SUPPLIED DATA:

──────────

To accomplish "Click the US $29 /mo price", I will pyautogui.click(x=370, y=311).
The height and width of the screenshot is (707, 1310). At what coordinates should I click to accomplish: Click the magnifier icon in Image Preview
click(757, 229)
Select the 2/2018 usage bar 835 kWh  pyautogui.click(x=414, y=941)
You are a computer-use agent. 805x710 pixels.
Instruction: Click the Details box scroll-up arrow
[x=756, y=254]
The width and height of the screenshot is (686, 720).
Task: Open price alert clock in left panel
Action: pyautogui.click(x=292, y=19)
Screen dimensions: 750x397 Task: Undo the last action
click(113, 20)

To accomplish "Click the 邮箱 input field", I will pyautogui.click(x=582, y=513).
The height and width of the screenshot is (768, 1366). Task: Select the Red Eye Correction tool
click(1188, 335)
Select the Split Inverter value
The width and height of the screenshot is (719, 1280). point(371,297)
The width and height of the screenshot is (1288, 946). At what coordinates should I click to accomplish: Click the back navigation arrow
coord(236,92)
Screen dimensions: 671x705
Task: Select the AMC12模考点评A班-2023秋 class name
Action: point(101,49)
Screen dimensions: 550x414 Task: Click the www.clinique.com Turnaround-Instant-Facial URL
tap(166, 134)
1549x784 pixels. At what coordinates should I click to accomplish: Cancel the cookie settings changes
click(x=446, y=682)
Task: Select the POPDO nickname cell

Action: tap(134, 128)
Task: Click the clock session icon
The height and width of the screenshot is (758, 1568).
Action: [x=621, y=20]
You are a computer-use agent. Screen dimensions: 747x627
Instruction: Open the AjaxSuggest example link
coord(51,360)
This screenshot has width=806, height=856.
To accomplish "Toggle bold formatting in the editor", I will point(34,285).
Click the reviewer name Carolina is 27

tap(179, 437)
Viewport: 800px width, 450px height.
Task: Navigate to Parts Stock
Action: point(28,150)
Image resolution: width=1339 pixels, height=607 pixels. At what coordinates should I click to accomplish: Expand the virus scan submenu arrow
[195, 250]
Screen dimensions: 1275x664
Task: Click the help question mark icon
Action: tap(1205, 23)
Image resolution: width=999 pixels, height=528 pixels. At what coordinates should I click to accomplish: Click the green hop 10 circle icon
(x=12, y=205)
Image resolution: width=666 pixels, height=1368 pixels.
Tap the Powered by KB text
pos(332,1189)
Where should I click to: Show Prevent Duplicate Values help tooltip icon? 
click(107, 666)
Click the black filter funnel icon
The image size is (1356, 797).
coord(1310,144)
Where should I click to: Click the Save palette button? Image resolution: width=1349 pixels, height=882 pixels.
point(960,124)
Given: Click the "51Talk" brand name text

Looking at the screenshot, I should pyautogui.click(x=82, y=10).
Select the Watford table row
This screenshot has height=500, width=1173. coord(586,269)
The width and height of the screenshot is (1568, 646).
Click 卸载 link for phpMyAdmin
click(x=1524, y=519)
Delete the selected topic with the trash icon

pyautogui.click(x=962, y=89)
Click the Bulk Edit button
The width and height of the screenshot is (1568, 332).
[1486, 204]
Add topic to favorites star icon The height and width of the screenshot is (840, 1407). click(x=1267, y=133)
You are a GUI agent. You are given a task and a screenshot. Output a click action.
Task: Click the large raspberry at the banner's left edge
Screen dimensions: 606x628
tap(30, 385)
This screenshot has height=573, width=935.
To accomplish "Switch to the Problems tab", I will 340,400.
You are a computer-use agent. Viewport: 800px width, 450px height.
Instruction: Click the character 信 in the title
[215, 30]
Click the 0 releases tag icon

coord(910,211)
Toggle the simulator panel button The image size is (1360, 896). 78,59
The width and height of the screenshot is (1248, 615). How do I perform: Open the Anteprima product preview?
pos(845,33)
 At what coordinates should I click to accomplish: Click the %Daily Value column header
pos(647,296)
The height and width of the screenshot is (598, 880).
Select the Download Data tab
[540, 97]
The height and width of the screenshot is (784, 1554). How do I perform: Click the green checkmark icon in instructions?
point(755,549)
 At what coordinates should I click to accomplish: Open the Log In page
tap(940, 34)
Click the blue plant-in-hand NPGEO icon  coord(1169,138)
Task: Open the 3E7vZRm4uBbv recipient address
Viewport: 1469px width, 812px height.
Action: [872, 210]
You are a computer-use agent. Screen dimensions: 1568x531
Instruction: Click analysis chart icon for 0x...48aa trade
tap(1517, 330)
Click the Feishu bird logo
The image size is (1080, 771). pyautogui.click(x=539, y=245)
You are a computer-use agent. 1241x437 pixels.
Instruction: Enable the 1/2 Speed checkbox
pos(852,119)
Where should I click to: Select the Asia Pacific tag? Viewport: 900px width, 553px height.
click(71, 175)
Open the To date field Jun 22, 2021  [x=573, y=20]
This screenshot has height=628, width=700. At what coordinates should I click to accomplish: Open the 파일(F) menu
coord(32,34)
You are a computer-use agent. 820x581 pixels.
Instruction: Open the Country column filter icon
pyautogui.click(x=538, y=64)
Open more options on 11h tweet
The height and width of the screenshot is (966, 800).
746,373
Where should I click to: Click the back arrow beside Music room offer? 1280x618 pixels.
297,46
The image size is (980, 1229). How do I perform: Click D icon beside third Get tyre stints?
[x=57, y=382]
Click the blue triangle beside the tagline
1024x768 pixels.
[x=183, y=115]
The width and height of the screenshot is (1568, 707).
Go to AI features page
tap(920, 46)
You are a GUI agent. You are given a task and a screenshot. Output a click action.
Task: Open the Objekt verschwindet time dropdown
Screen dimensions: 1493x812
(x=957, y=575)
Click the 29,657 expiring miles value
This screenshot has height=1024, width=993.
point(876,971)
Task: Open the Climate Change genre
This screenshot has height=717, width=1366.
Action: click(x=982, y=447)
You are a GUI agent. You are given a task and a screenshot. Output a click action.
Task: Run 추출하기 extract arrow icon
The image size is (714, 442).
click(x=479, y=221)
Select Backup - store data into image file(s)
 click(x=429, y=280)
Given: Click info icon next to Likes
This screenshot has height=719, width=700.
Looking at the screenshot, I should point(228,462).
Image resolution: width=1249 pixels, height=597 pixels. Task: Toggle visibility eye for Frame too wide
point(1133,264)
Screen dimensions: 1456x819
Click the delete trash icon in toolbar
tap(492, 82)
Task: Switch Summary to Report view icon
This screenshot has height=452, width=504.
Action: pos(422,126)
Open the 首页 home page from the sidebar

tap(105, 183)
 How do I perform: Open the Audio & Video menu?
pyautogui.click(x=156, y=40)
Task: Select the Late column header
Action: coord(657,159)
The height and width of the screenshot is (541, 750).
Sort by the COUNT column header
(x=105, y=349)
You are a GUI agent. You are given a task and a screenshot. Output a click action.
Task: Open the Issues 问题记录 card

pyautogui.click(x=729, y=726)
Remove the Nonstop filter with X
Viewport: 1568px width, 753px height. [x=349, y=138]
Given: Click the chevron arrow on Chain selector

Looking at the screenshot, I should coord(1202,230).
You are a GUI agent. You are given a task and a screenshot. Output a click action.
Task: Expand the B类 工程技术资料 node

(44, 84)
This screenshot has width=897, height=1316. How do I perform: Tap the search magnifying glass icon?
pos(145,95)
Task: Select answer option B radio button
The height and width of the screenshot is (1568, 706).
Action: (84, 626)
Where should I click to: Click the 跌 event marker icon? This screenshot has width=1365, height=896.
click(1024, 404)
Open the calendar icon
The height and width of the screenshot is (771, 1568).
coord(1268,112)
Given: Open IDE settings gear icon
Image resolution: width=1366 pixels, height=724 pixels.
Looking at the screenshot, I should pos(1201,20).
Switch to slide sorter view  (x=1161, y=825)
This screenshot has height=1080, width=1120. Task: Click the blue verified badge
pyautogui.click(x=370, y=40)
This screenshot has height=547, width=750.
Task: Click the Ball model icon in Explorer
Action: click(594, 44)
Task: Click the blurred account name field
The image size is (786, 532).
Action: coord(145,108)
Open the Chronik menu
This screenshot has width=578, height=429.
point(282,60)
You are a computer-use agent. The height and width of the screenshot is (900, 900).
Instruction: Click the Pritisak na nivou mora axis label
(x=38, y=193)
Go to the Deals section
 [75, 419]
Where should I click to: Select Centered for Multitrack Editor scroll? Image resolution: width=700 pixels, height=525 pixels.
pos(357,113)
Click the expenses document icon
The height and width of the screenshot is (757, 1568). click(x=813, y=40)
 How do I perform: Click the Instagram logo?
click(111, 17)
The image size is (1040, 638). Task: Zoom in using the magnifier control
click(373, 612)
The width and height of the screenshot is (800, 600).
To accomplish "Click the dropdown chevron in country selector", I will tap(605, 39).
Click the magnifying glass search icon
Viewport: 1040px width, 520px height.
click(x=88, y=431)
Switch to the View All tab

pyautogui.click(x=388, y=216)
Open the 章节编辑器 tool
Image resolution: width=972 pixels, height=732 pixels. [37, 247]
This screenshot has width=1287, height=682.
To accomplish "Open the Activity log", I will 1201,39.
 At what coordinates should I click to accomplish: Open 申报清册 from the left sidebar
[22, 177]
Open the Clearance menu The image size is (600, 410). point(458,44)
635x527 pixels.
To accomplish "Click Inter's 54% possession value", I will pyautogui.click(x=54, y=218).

──────────

TASK STATEMENT: The word "computer" is the filter: copy every line of the listing above that contains it.

RESPONSE TO THIS EXERCISE:
You are a computer-use agent. 805x710 pixels.
You are a computer-use agent. Screen dimensions: 747x627
You are a computer-use agent. Viewport: 800px width, 450px height.
You are a computer-use agent. Screen dimensions: 1568x531
You are a computer-use agent. 1241x437 pixels.
You are a computer-use agent. 820x581 pixels.
You are a computer-use agent. The height and width of the screenshot is (900, 900).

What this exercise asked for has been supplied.